Senti os joelhos enfraquecerem. O meu pai levou um cigarro
aos lábios e acendeu-o com um isqueiro em forma de cabeça de
cavalo. A sua mão parecia firme, mas a chama vacilou.
– Essa é a pior notícia?
– Não, senhor, receio que não. O seu filho… tem aquilo a
que chamamos Síndrome de Down.
O meu pai apertou o cigarro entre o polegar e o indicador.
– Que diabo é isso?
– Ele é… atrasado mental. Débil. «Deficiente mental» é o
termo politicamente correcto. O atraso pode ser grave ou pode ser
moderado. Seja como for, não é bom.
Achei que o meu coração ia parar. Um atrasado mental. Eu
sabia o que eram atrasados mentais. Já os tinha visto nos centros
comerciais em Ocala. Os atrasados babavam-se e faziam caras
estúpidas. Era preciso fazer um esforço para não olhar para eles.
A minha mãe dizia que era má educação olhar.
Mas toda a gente sabia que um atrasado era alguém que se
devia esconder, para que as pessoas normais não fossem obrigadas
a olhar para ele. Os atrasados não eram pessoas verdadeiras. Se
nascia um atrasado na família, queria dizer que havia algo errado
com toda a linhagem. Se fossemos cavalos ou touros, depois disso
ninguém quereria cruzar as suas éguas ou vacas connosco.
O meu pai atirou lentamente o cigarro para o solo arenoso e
esmagou-o com a biqueira da bota muito usada.
– Tenho de ver com os meus próprios olhos.
O médico mandou-nos entrar.

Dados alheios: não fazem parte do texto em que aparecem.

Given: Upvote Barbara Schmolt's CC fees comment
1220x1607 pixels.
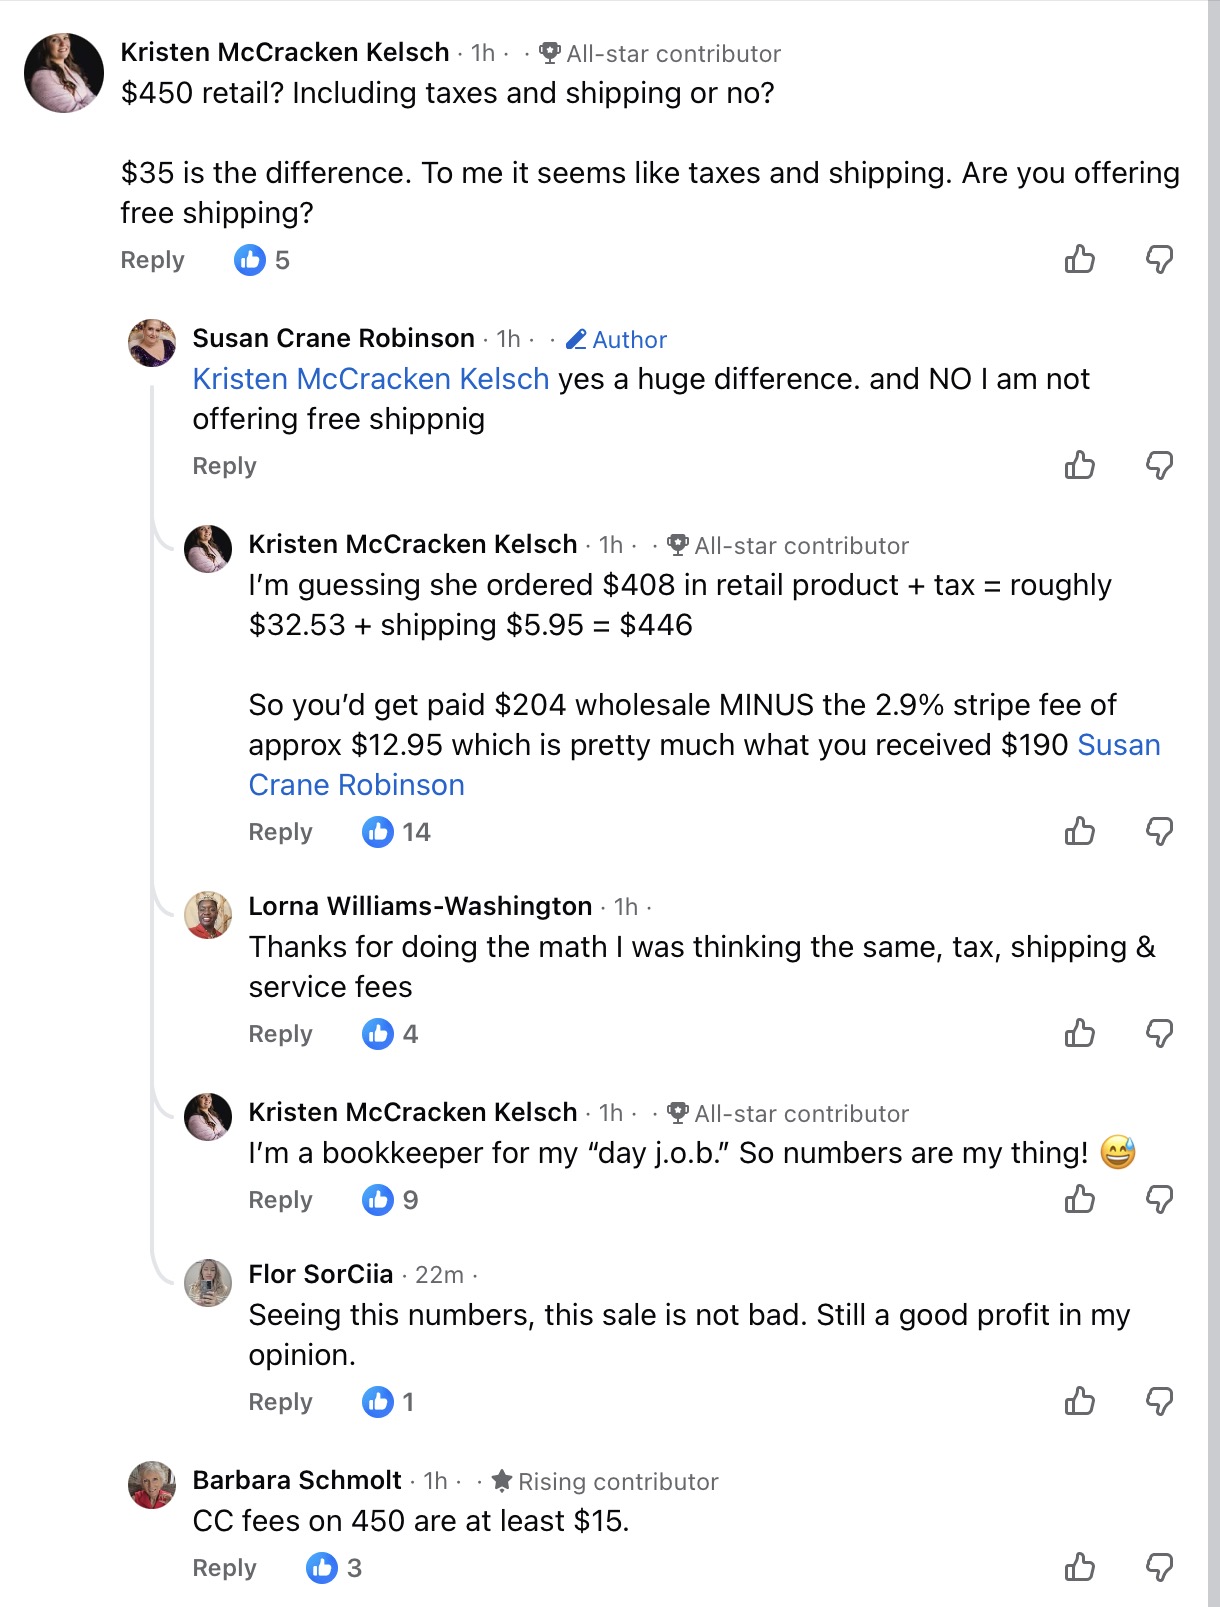Looking at the screenshot, I should tap(1079, 1567).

Havia apenas uma recepção
apertada e três pequenos quartos num corredor estreito. Uma
enfermeira seminole lançou-nos um olhar penetrante de trás de
uma secretária desarrumada. Afinal de contas, tínhamos um atrasado mental na família.
A clínica cheirava a metal frio e a linimento. Eu estava agoniado. O médico apontou para uma porta.